Turning Strategy into Operational Reality
This year’s workshop directly reflected the priorities of the Geodata and GeoVisualization Working Groups Roadmap, which aims to establish a standardized, collaborative, and interoperable geospatial ecosystem aligned with the UN Data Strategy and UN Geospatial Strategy. Over four days, participants moved beyond conceptual discussions and focused on operationalization: how governance, metadata, data quality, and custodianship frameworks within daily workflows support field missions.
Sessions addressed:
- Integration of geospatial assets into the UN Data Catalogue
- Practical implementation of geospatial data governance
- Hands-on application of the Data Quality Framework
- COGI data maintenance workflows
- Metadata onboarding and catalogue guidelines
- DevOps, automation, and dynamic web mapping
- AI applications for mapping, Digital Twin, and image acquisition
The programme's structure, combining policy-level presentations with practical demonstrations and field mission case studies, reinforced the workshop’s central theme: governance must serve operations.
Strengthening the Geospatial Community
The workshop also reaffirmed the mandate of the Geodata and GeoVisualization Working Group: to develop best practices, strengthen custodianship, enhance interoperability, and foster knowledge sharing across missions and Headquarters. The Geospatial community shared applied experiences, demonstrating how standardized workflows and quality-controlled datasets directly improve operational mapping, situational awareness, and decision support including contributions to Unite Aware and mission operations. Importantly, the event highlighted the evolution of the geospatial community from isolated technical functions toward a coordinated, governance-driven network with shared standards, shared tools, and shared accountability.
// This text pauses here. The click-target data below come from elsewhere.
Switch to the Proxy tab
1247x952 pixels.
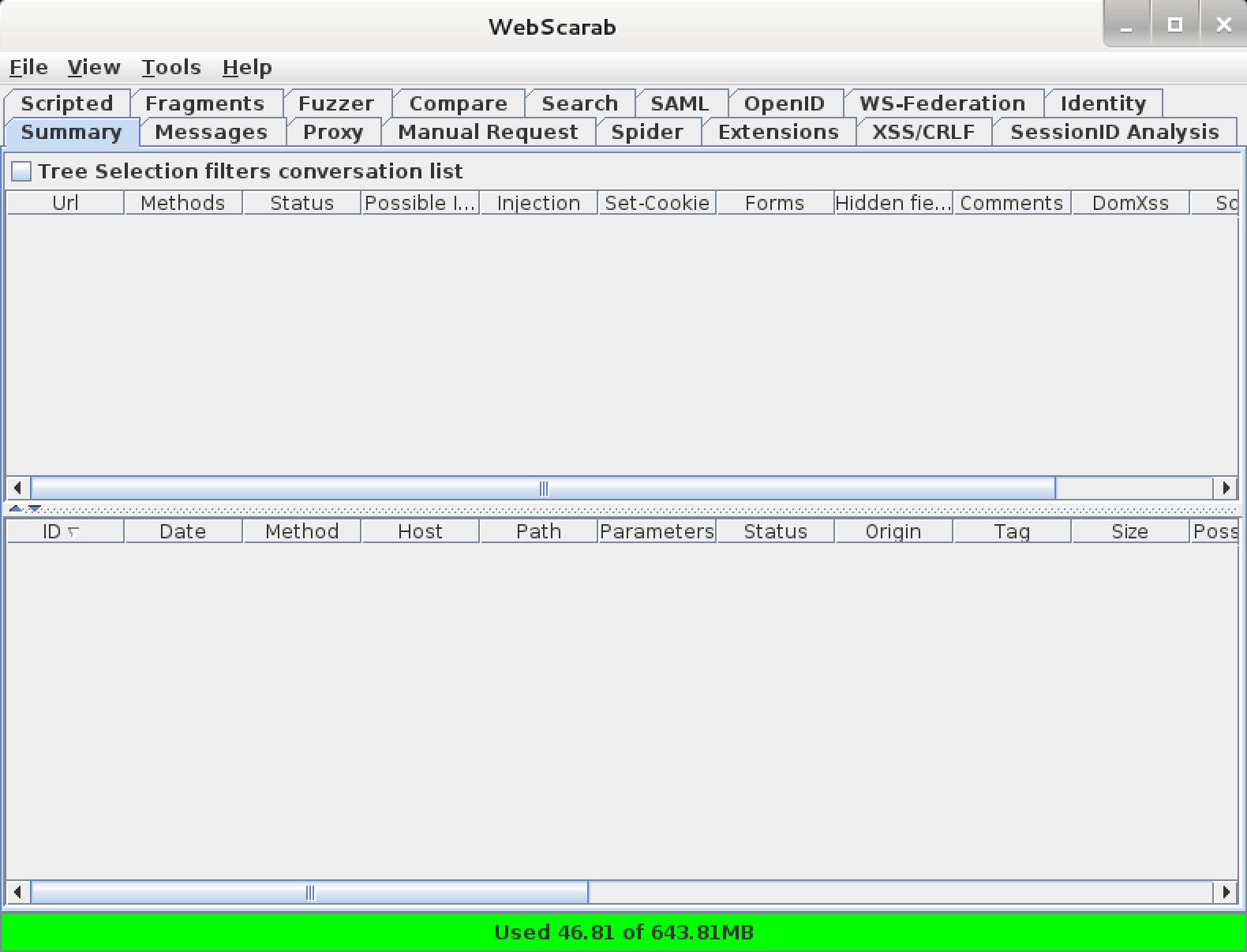click(332, 132)
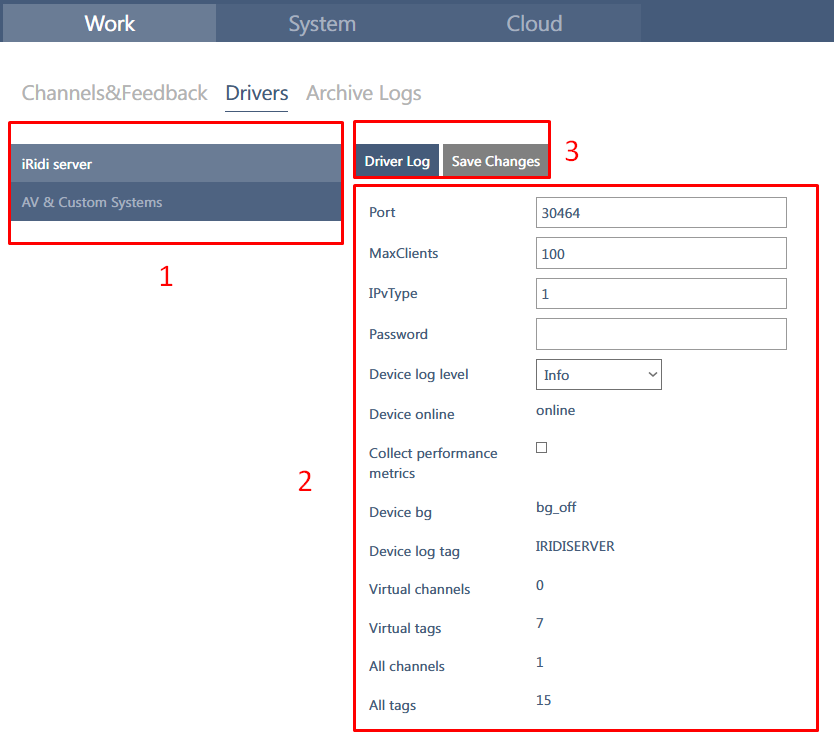The height and width of the screenshot is (738, 834).
Task: Open the Channels&Feedback section
Action: point(115,93)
Data, Visualization and AI: The Next Frontier
Day four of the workshop focused on emerging technologies, including AI-powered mapping, Digital Twin applications, 3D building data, vector tile deployment, and high-resolution imagery services. These sessions emphasized that visualization is no longer an aesthetic enhancement; it is a strategic capability that transforms trusted data into actionable insights. By linking governance, quality management, metadata standards, automation, and AI-enabled visualization, the workshop demonstrated a coherent end-to-end ecosystem spanning from data acquisition to decision-making.
A Community Achievement
More than a technical gathering, the 4th Annual Data and Visualization Workshop showcased the maturity of the UN geospatial community. What began years ago as a standardization dialogue has evolved into a structured governance framework with concrete deliverables, measurable actions, and operational impact. In a complex and resource-constrained environment, the workshop reaffirmed a collective commitment: Geospatial data and visualization are not just products — they are strategic assets for peace operations, transforming trusted data into actionable insight through mapping and analysis. With strengthened governance foundations and growing technical and visualization capacity, the community moves into 2026 prepared not only to maintain standards, but also to continuously improve them together.